Questions de classe(s) – Après avoir longtemps expérimenté l’enseignement mutuel dans votre classe – et après bien des tâtonnements pédagogiques racontés dans l’ouvrage –  comment l’idée de publier un livre sur le sujet s’est-elle imposée ? S’agit-il de simplement présenter / partager cette expérience ou bien l’idée est-elle d’impulser une nouvelle dynamique, de fédérer des initiatives ?

Vincent Faillet L’idée de publier un livre sur le sujet de l’enseignement mutuel s’est imposée à moi progressivement. Constatant au quotidien, dans mes classes, les bienfaits de ce type d’enseignement, je me devais de partager mon expérience. C’est ainsi que j’ai entrepris la rédaction d‘un article sur le sujet mais chemin faisant, allant de découvertes en découvertes et de lectures en lectures, l’article s’est étoffé, c’est ainsi que l’idée d’un livre est née !

Au final, la présentation de l’expérience de la « classe mutuelle » occupe seulement un cinquième de ce livre. Je ne voulais produire un ouvrage avec une coloration trop pédagogique ou technique, je ne voulais pas donner de « recettes » trop précises car je sais bien qu’aucun d’entre nous n’a les mêmes « ingrédients » à sa disposition. Il s’agissait plutôt de susciter la réflexion au travers de mes recherches mais avec mon regard forcément subjectif sur l’école, c’est pourquoi je me suis dirigé vers un format « essai ».

[*« Je ne suis pas le seul à le penser et je ne suis pas le seul à le faire, loin de là. Si ce livre doit fédérer des initiatives et impulser une dynamique de changement, je m’en réjouirai et je prendrai part à ce mouvement car c’est en cette école métamorphosée que je crois… »*]

Il serait prétentieux d’imaginer que je puisse impulser une nouvelle dynamique, je veux simplement montrer qu’il est possible, et avec peu de moyen, de changer la salle de classe et la façon de concevoir l’enseignement. Je ne suis pas le seul à le penser et je ne suis pas le seul à le faire, loin de là.  Si ce livre doit fédérer des initiatives et impulser une dynamique de changement, je m’en réjouirai et je prendrai part à ce mouvement car c’est en cette école métamorphosée que je crois…


Questions de classe(s) – Comment définir en quelques mots la classe mutuelle et nous faire ressentir un peu de l’ambiance et du fonctionnement de cette organisation ?

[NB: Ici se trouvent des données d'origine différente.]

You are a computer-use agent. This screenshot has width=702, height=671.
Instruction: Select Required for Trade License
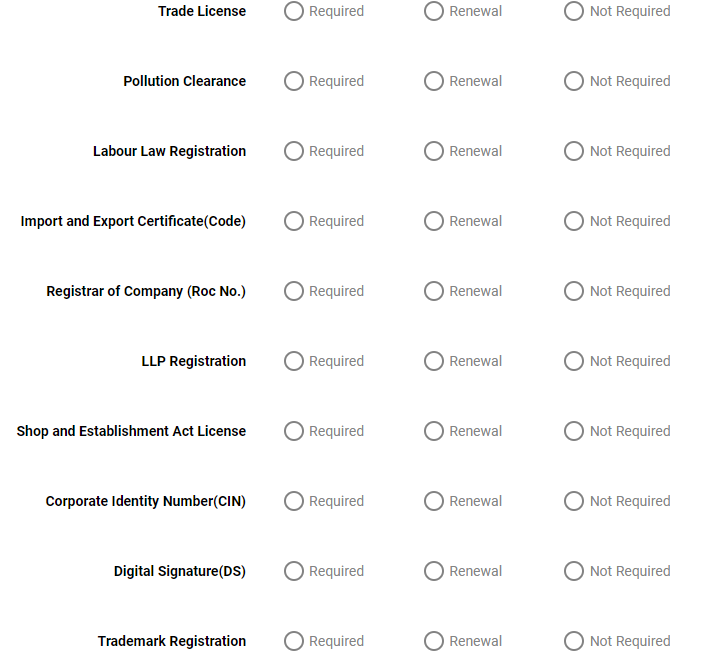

Vincent Faillet Victor Hugo évoquait un « essaim joyeux » en décrivant les écoles mutuelles. Cette image de la ruche reste aujourd’hui parfaitement pertinente pour dépeindre une « classe mutuelle » dont les élèves sont en mouvement permanent dans un bourdonnement d’échange de savoirs. La « classe mutuelle » est une organisation horizontale : le maître descend de son estrade et cède son magistral tableau à ses élèves.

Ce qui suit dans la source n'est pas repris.